Sunrise Specialty » Low Water Pressure in Kitchen Faucet (Causes & Fix Methods)

Low Water Pressure in Kitchen Faucet (Causes & Fix Methods)

So, you’ve noticed that the water flow from the kitchen sink faucet comes at extraordinarily low pressure. If this is your first time dealing with something like that, it can be a bit overwhelming to figure out what the source of the problem is.

And, indeed, there are numerous possible causes of this issue. So, low water pressure in kitchen sink – here are the 7 main problems and their solutions.

What causes low water pressure in the kitchen sink?

As frustrating as it is, the low water pressure in kitchen sink problem is usually pretty easy to explain. You’ll need to tinker a bit with your kitchen sink’s faucet a bit, and, maybe, with a few of the valves and pipes, but it should always be an easily identifiable issue if you know what you’re looking for.

The first thing to check is whether the water pressure is low only in the kitchen sink or elsewhere around the house too. If it’s the kitchen sink, that’s good – the problem is fairly localized and surface-level.

If your whole home has low water pressure, check to see if your neighbors are experiencing the same problem. Whether you live in a suburban house or an apartment building, if your neighbors are also suddenly experiencing low water pressure, you’re going to want to talk with your municipal water supplier. The issue is more significant in that case, but it’s also out of your hands.

If your whole home has low water pressure but your neighbors’ water supply is ok, then the problem is still in your home’s installation but it’s rooted a bit deeper. In that case, you’re either going to need professional help or you’re going to have to work a bit harder yourself. In that case, you can likely skip the first three out of seven points we’ve listed below.

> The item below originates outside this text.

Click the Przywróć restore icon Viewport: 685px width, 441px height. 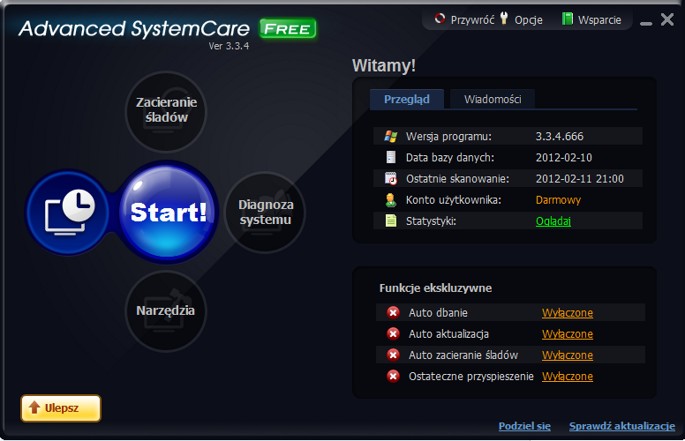coord(439,19)
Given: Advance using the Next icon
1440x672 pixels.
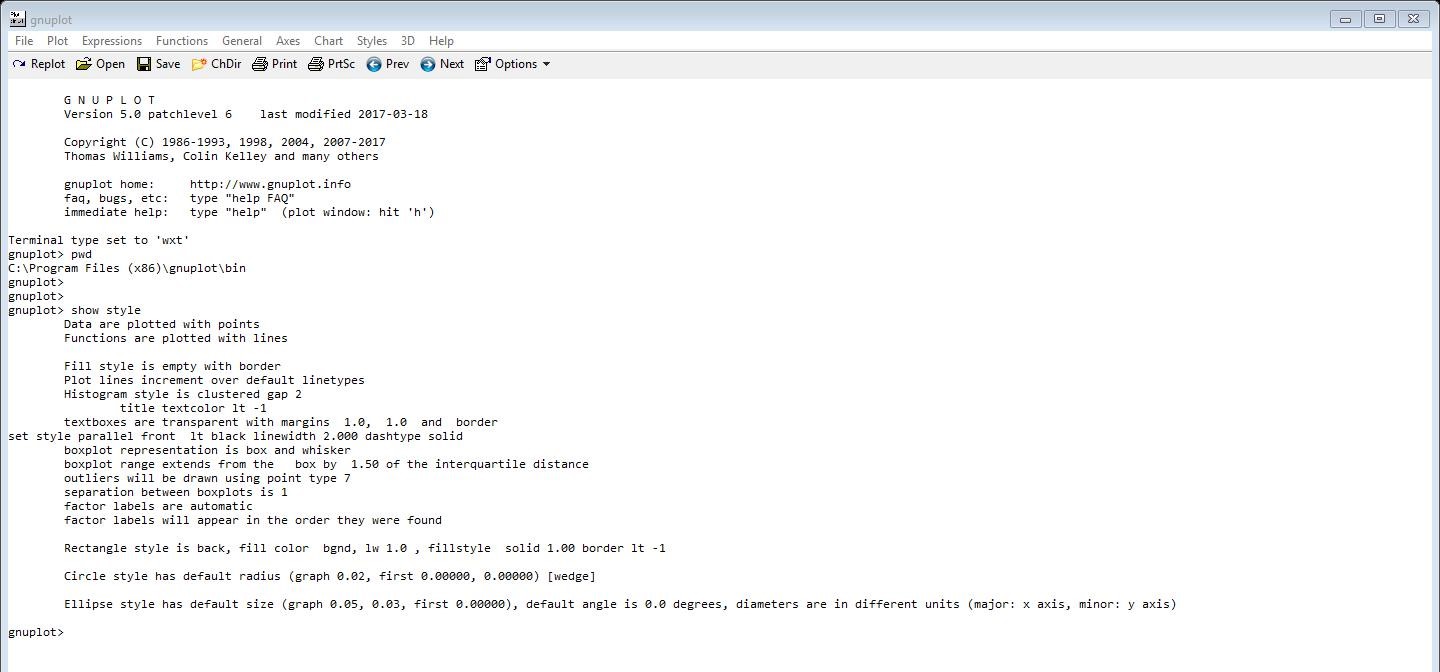Looking at the screenshot, I should [441, 63].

So, here are the 7 common causes of low water pressure:

1. Clogged aerator

Clogged aerator

What is an aerator? This is the simplest problem that’s also the easiest to fix. The kitchen sink’s faucet’s aerator is the screen that covers the end of the faucet spout. It’s essentially the last part of the kitchen faucet the water comes into contact with before flowing down into the sink.

The aerator’s purpose is simple too – to be the last filter water passes through as well as to manage the water’s flow. As such, it can very easily have minerals build up and clog it. This is especially likely if you have hard water in your area, i.e. water with higher mineral contents.

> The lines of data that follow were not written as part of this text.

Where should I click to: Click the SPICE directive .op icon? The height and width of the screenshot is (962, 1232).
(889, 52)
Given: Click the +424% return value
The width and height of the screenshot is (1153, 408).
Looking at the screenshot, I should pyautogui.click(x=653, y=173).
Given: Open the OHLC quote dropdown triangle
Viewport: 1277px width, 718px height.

Cleaning a clogged aerator is fairly easy – we’ll cover how to do it below. Let’s go over some of the other common causes first.

2. Clogged cartridge

faucet cartridge

If your water fixture’s aerator seems fine, the next place to check is the cartridge faucet. Located at the base of the faucet’s handle, the cartridge is what controls the opening valves that let water flow through the faucet. Its function is also to prevent leaks and malfunctions in general.

However, debris can also cause issues for the cartridge as mineral deposits from hard water can build there as well. Fixing a clogged cartridge is a tiny bit more complicated than it’s with the aerator as you’ll have to turn off the water supply to the faucet. After that, however, it’s easy – we’ll cover that step-by-step below as well.

3. Faulty faucet

The aerator and the cartridge are not the only things that can go wrong in a kitchen faucet, just the most common problem points. If the issue seems to be in the faucet but in neither the aerator nor the cartridge, however, then you’ll likely have to change the faucet.

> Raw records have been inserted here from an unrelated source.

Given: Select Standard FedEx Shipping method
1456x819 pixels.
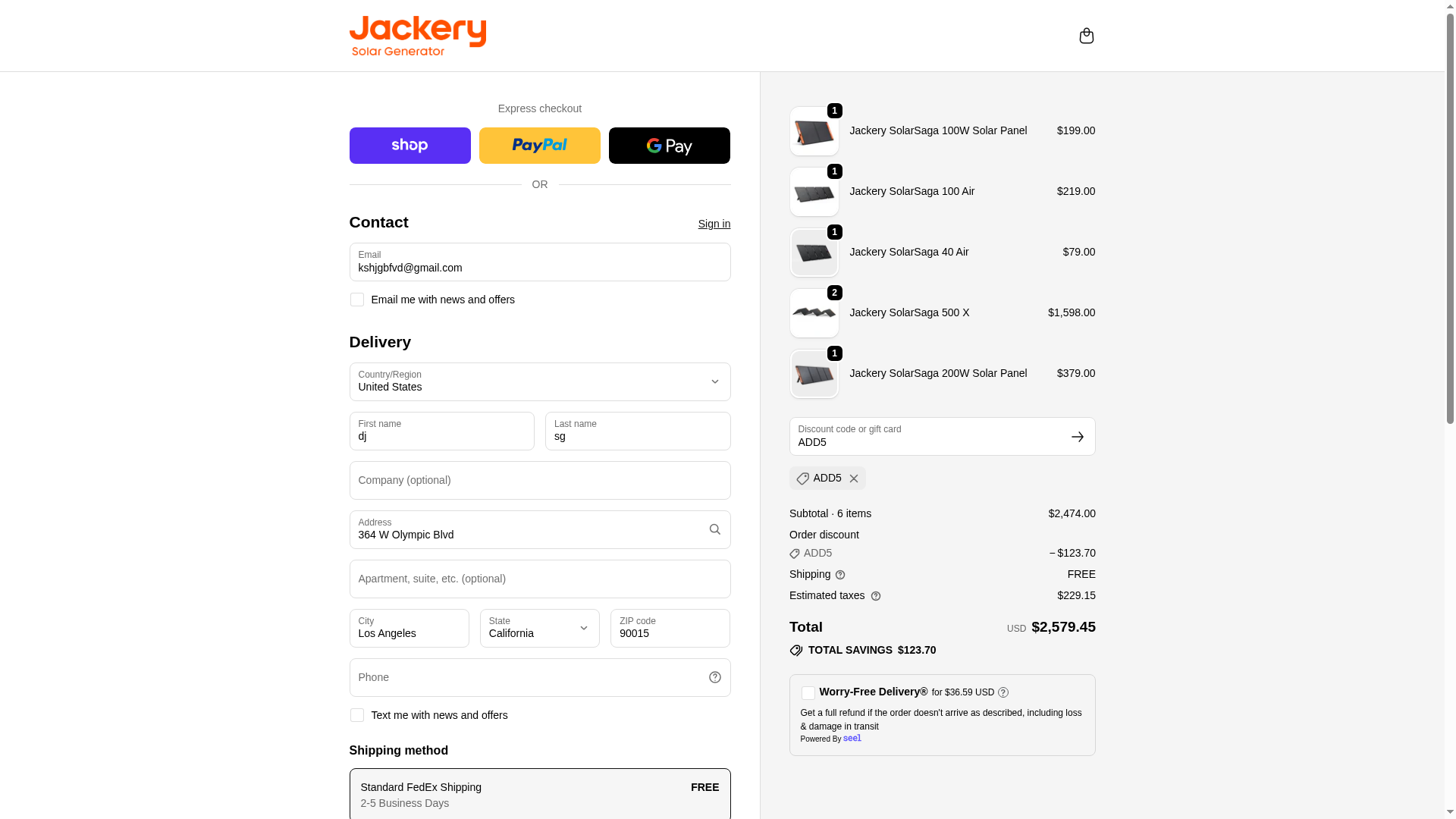Looking at the screenshot, I should [539, 794].
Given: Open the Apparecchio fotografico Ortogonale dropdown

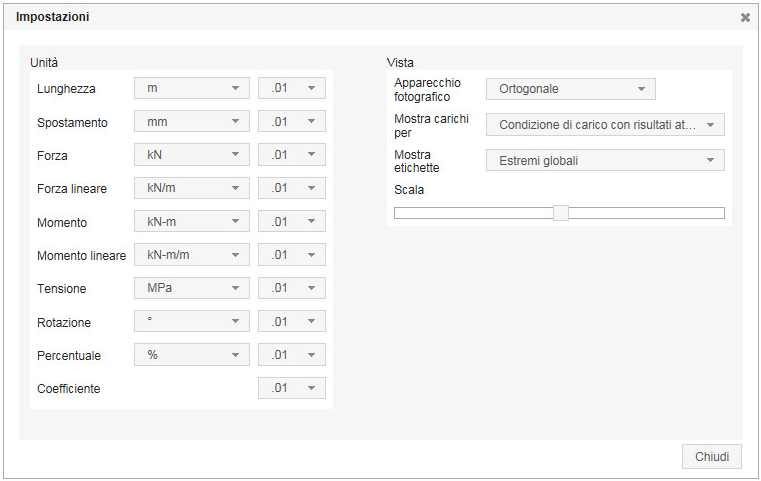Looking at the screenshot, I should 570,89.
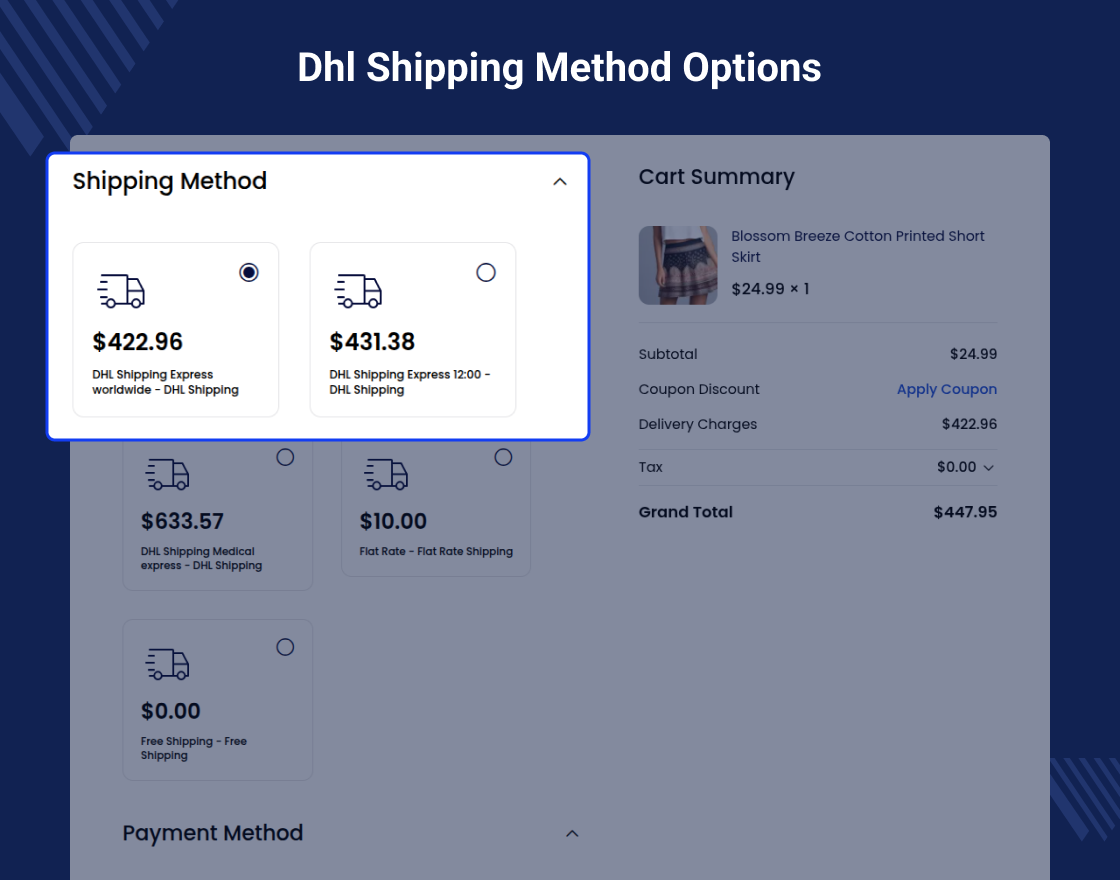Click the truck icon on the $422.96 card

(121, 290)
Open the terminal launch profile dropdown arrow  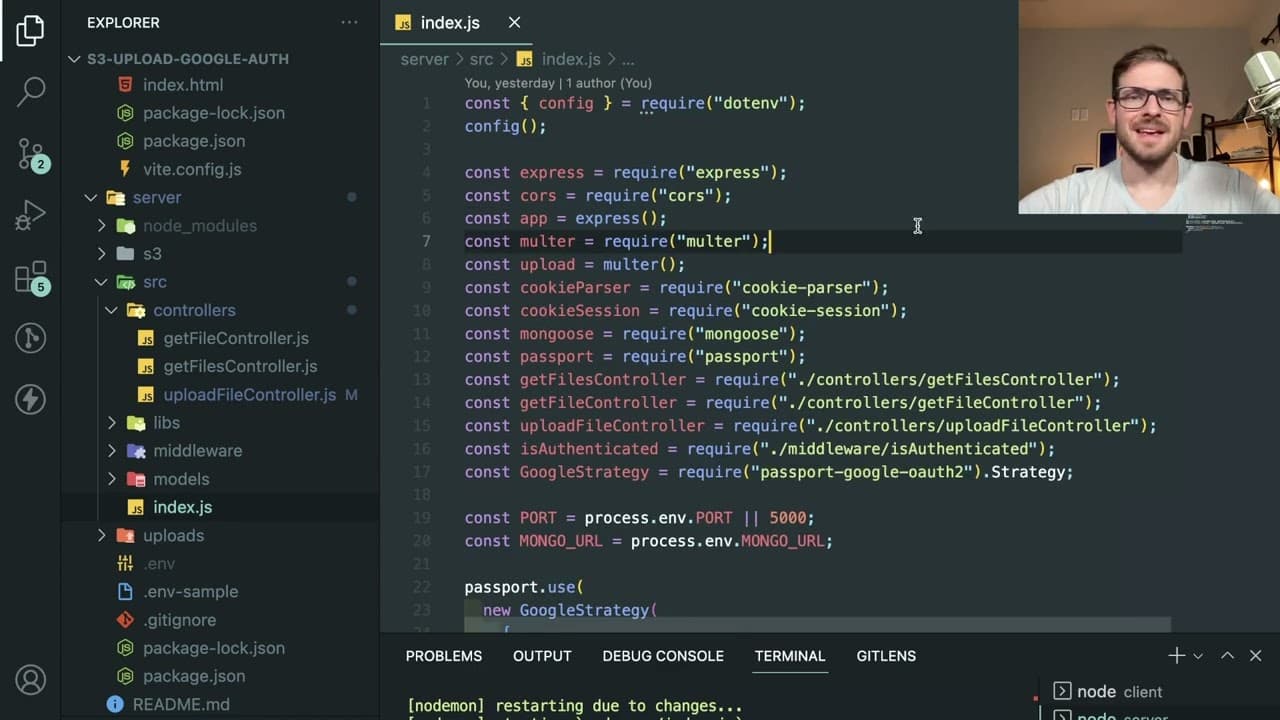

You can change other parts of the faucet too, of course, but those can vary a lot based on each faucet model. We’ll go into a bit more detail below.

4. Blocked supply line

Assuming the low water pressure issue doesn’t have anything to do with the kitchen faucet, the next most likely explanation is a blocked supply line. Debris can easily clog the pipes and plumbing of any home and they can sometimes be pretty difficult to deal with, often requiring professional help as well. More on that later.

5. Pipe leaks

Low water pressure can also easily be caused by a pipe leak somewhere in the supply chain. If that’s the case, a portion of the water will literally be going down the drain and either a section of your home or your whole house will be left with limited water supply, hence the low pressure.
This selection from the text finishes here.